Lebe der gäntzlichen Zuversicht, daß aller ehrliebende Hertzen mir darinn werden recht geben / und der heimtückischen Nachdrucker Beginnen ihnen mißfallen lassen. Der vielgünstige Leser gebrauche diß Wercklein zu seinem Nutzen und zur Gemüthsbehäglichen Erquickung. Lebe hie glücklich, dort ewig seelig. Geschrieben Alten Stettin, den 15. Sept. S.V. 1687.
Johann Adam Plener.
Mit sonderlicher Lust lieset man / daß zu Gröningen in Frießland ein Mann gewohnet Namens Johannes Canter, der einen Sohn gezeugt / welcher ein solch erwünschtes Ingenium gehabt, daß er leichtlich hat was fassen, verstehen und zu seinem Nutzen anwenden können.

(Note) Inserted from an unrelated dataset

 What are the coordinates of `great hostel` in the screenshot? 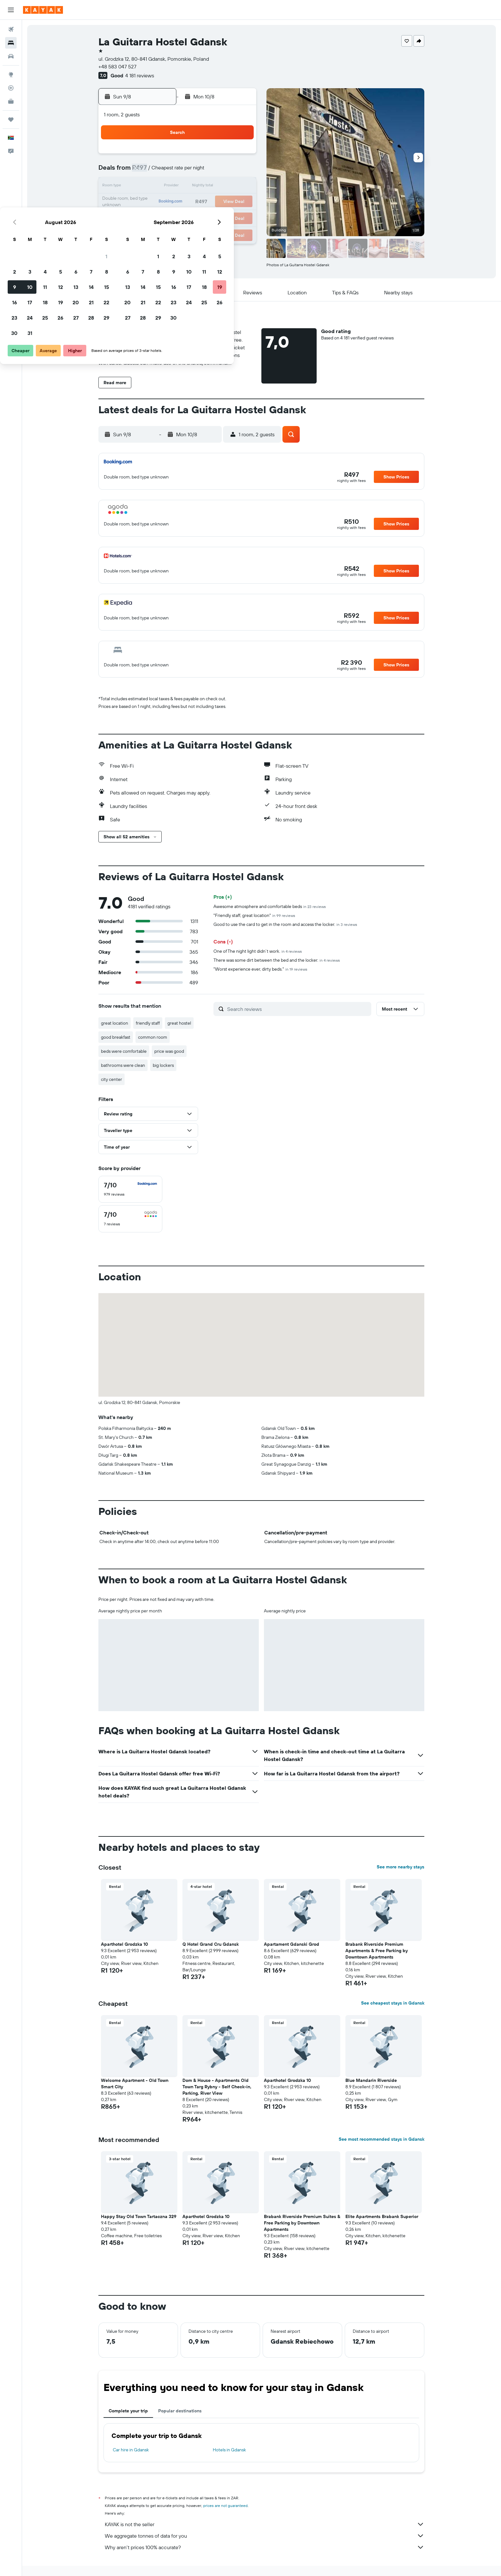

Wie nun der Vater ein solches Ingenium bey dem Sohne vermercket, hat er / wiewohl er nicht sonderliches Vermögens gewesen / ihn dennoch nach aller Möglichkeit zur Schulen gehalten / und fleißigen Præceptoren anbefohlen. Es hat aber gedachter Knabe sich dermassen fleißig verhalten, daß er noch vor dem zehenden Jahre seines Alters nicht allein die Heil. Schrifft öffentlich profitieret, sondern auch im Jure wohl erfahren gewesen, daß er würdig geachtet / J.U.D. zu werden. Es hat auch solche Erudition demselben Knaben einen solchen berühmten Nahmen gemacht, daß das Gerücht von ihm vor Käyser Friedrichen den Dritten gelanget, welcher auch alsobald eine hertzliche Begierde bekommen denselben zu sehen. Derowegen er nicht allein seine Gesandten an ihn abgefertiget, sondern auch einen Brieff an ihn geschrieben / und auf das freundlichste zu ihm zu kommen ersuchet. Weil dann solcher Brieff wohl werth, daß er von allen Studenten gelesen werde, hat man vor gut angesehen, denselben hieher zu setzen, massen er dann auf Teutsch also lautet: Friedrich, der Dritte, Römischer Käyser, etc. wünschet Glück und Heil dem höchst zu verwunderendem und vortrefflichem Knaben, Andreä Cantern, Johannis Canters zu Gröningen lieben Sohne.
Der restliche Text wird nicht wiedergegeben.